Variable layout documents
Documents without a consistent structure, such as invoices, purchase orders, or passports, where the structure spans multiple pages.
Fixed layout documents
Structured documents where each page follows a pre-defined format such as a tax form where each page has a specific layout.

Pre-defined schemas

You can classify or extract text from your files into pre-defined schemas for the following supported common document types:

Custom schemas

If your documents contains unique structured content, you can provide a custom schema that defines specific data and unique identifiers.

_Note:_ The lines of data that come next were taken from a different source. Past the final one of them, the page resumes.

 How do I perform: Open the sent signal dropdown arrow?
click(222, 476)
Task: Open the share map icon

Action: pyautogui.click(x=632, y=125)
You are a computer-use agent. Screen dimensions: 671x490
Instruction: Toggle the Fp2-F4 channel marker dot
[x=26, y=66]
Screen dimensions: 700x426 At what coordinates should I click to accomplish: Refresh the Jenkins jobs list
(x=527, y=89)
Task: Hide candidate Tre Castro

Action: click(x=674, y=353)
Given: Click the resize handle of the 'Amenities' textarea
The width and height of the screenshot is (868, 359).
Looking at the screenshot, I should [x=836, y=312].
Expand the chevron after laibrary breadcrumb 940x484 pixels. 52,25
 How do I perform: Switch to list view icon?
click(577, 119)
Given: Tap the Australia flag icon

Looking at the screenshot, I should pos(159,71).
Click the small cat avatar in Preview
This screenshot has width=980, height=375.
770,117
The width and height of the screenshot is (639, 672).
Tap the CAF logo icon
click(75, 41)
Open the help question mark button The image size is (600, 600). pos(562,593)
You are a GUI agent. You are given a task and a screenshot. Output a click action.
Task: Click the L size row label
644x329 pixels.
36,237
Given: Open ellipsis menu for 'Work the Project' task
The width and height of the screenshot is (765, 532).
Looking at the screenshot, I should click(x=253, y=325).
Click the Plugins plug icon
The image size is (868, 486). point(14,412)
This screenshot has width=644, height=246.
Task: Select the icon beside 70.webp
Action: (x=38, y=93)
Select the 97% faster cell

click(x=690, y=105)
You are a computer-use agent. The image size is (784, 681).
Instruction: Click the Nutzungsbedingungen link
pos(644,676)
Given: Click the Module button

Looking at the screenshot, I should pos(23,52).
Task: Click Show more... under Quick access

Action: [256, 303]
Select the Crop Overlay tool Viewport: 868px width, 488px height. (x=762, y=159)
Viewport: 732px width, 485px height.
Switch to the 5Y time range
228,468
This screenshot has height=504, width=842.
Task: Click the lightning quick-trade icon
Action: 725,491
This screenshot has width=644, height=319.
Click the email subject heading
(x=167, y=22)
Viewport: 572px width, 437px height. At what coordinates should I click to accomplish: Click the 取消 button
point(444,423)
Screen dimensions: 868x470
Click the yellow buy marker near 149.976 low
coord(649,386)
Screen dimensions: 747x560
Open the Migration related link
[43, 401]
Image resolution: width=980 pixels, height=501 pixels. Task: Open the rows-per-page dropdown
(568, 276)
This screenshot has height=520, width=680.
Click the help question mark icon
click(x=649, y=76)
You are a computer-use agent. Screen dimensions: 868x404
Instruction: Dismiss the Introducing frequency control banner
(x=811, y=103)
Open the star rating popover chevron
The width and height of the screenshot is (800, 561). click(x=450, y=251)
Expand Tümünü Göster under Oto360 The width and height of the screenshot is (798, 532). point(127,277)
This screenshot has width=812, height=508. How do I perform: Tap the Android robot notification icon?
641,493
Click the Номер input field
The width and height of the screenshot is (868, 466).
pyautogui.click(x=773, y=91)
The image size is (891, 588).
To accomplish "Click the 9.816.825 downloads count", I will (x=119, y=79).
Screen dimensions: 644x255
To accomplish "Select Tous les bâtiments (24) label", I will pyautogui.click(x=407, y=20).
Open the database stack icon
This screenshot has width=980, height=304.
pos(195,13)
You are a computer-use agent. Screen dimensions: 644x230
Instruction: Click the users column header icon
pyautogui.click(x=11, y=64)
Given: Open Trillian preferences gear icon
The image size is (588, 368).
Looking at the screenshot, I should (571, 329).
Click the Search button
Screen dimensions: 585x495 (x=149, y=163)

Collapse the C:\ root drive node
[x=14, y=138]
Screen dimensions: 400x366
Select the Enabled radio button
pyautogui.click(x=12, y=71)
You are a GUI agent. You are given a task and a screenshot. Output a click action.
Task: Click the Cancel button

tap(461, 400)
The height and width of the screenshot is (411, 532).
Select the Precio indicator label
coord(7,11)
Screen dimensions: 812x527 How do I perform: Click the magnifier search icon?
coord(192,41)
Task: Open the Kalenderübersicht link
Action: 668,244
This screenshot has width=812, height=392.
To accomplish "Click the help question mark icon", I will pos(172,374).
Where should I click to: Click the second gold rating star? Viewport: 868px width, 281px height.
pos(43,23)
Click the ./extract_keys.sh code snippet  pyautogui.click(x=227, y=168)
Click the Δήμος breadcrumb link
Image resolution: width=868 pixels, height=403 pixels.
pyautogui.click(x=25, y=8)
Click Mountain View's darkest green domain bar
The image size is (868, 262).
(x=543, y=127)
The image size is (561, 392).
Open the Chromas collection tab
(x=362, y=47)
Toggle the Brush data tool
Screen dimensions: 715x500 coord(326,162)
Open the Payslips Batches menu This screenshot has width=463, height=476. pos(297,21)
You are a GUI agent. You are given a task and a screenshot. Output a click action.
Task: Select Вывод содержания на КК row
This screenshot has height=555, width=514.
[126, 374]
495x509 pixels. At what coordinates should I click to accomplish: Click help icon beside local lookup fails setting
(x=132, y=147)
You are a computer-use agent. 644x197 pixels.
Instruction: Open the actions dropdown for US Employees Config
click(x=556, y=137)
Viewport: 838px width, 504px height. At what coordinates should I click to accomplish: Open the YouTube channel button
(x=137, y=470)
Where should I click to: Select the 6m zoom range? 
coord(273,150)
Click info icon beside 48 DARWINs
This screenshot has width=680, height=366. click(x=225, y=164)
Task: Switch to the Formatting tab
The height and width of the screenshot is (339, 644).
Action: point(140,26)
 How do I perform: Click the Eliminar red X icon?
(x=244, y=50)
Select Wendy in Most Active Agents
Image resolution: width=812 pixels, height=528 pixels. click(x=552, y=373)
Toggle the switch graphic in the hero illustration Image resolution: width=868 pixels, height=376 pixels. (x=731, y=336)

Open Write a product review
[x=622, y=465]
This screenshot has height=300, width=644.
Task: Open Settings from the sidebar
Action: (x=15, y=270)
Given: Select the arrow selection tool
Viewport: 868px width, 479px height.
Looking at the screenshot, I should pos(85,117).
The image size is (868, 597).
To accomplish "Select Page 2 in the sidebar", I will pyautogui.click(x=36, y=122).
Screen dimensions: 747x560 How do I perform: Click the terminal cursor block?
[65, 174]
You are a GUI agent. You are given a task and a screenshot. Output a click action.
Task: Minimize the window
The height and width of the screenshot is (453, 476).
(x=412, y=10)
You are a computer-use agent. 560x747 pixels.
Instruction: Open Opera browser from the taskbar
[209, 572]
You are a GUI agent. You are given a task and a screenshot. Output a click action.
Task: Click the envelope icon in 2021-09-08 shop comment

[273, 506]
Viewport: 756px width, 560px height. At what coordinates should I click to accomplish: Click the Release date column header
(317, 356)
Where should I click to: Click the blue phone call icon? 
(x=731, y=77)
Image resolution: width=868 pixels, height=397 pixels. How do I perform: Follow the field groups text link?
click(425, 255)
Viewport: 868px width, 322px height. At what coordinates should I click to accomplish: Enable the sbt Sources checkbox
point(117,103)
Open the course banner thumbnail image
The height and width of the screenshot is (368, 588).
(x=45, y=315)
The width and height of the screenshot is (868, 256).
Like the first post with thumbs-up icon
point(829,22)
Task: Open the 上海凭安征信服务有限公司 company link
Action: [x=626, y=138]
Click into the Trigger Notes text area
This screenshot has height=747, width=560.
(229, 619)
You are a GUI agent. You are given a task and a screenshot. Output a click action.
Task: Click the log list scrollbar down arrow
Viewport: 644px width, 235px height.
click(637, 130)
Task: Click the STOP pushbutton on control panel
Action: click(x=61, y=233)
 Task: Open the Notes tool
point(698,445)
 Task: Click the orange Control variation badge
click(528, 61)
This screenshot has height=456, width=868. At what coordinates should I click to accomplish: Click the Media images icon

When you specify a custom schema, the text extraction process automatically overrides classifying the document into one of the pre-defined schemas and only uses the schema you provide in the schemas parameter in the semantic_config.

For details about how to define parameters in a custom schema, see Creating custom schemas for key-value pair extraction.

The following example provides a custom schema for a receipt in the REST API request body:

"semantic_config": {
  "schemas": [ {
      "document_type": "Receipt",
      "document_description": "A receipt issued for a purchase at ABC store.",
      "fields": {
        "receipt_number": {
          "default": "",
          "example": "R-20241027-ABC",
          "description": "Unique identifier on the receipt."
        },
        "customer_name": {
          "default": "",
          "example": "John Smith",
          "description": "Full name of the customer or payee."
        },
        "date_of_transaction": {
          "default": "",
          "example": "2023-01-01",
          "description": "Date when the purchase or payment occurred."
        },
        "total_paid": {
          "default": "",
          "example": "8.64",
          "description": "Final amount paid by the customer."
        },
        "payment_method": {
          "default": "",
          "example": "Credit Card",
          "description": "How payment was made, such as cash, card, check, etc.)."
        },
      }
  } ]
}

Controlling how pre-defined and custom schemas interact with the schemas_merge_strategy field

You can define how custom schemas you create interact with the pre-defined schemas supported by the text processing API.

The following table provides details about the different ways pre-defined and custom schemas are processed when you configure the schemas_merge_strategy setting in the semantic_config parameter:

Strategies for processing schemas during key-value pair extraction
Schema strategy setting Description
replace Discard all pre-defined schemas and use only the custom schema.
merge Custom schemas are merged with and override any pre-defined schemas that share the same document_type attribute in the schema definition.

By default, if you create a custom schema for a document type that matches a supported pre-defined schema, both schemas are merged before being used to process key-value pair data in your document.